The suicides of Rosa Mistika and Kazimoto have profound messages for our times, and especially now that the gender debate has shifted from women’s liberation to male responsibility. My thesis explored the theory that Kezilahabi’s main characters are victims of the ideologies of patriarchy and masculinity.

It was clear from reading the novels that although the themes of patriarchy and masculinity pervade the two novels, Rosa Mistika and Kichwa Maji, Kiswahili literary critics had, up until then, not linked them to the tragedies of the main characters.

And yet, this is the ultimate tragedy of our times. The raging debate on the plight of the boy child is tied up with the Women’s Liberation Movement, which climaxed over the 1976-1995 period when three global women’s conferences left out the boy child.

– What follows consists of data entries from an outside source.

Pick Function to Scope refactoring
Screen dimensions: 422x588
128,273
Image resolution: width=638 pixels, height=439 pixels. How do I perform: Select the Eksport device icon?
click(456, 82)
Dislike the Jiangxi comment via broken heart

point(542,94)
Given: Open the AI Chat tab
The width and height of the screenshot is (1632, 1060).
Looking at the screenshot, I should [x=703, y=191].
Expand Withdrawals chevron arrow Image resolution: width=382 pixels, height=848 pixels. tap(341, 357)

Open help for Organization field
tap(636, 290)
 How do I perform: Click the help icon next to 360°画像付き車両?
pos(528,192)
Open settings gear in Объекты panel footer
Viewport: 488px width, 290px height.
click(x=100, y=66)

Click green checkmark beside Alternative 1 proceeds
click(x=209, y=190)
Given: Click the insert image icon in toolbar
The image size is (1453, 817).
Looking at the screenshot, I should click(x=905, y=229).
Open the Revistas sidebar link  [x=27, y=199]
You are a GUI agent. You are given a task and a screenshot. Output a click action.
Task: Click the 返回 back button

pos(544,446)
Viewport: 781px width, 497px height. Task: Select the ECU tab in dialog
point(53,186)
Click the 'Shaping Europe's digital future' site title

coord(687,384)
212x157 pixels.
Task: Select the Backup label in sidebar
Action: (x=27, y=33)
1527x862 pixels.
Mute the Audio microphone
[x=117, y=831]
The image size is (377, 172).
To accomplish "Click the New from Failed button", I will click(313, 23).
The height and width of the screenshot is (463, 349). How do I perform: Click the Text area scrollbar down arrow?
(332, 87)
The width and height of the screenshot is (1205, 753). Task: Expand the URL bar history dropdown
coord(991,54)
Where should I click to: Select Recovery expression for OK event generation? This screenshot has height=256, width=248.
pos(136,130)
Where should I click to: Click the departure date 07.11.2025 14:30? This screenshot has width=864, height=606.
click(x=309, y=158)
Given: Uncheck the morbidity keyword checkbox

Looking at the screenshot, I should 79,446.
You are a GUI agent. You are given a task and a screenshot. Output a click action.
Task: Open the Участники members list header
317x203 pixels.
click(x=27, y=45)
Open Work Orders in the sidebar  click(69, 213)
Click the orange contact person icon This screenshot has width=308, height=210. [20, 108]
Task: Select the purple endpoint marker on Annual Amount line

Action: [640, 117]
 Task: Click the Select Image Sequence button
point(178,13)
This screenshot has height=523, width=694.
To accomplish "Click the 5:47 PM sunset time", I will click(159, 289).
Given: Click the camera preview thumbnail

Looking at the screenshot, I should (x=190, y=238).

Matundura challenged a whole list of eminent Kiswahili scholars, including Kyallo Wadi Wamitilla, Mwenda Mbatiah, Timothy Arege, Richard Makhanu Wafula, Pamella Ngugi, Chacha Nyaigotti Chacha, Kimani Njogu, Wendo Nabea, John Kobia, Clara Momanyi, and Owen McOnyango “to come forth and debate in the Literary Discourse forum to end the notion that Kiswahili Literature is inferior”.

Kezilahabi’s novels tackle some of the most nagging gender problems of our times, not just sexual promiscuity and its consequences — central themes in the two books — but the whole debate around traditional manhood and womanhood.

The theme of male responsibility that pervades Kezilahabi’s books indicates that traditional manhood, where men have the licence to indulge in reckless sex, is untenable as they suffer just as much as women when their lifestyle misfires.

Prof Momanyi of the Catholic University gave me the gender lenses through which I examined Kezilahabi. I share Matundura’s view that she should come forward and debunk the myth that Kiswahili literature is inferior to English, given the weighty issues it tackles.

It couldn’t be, given the extent to which Kezilahabi’s novels stir up the gender debate.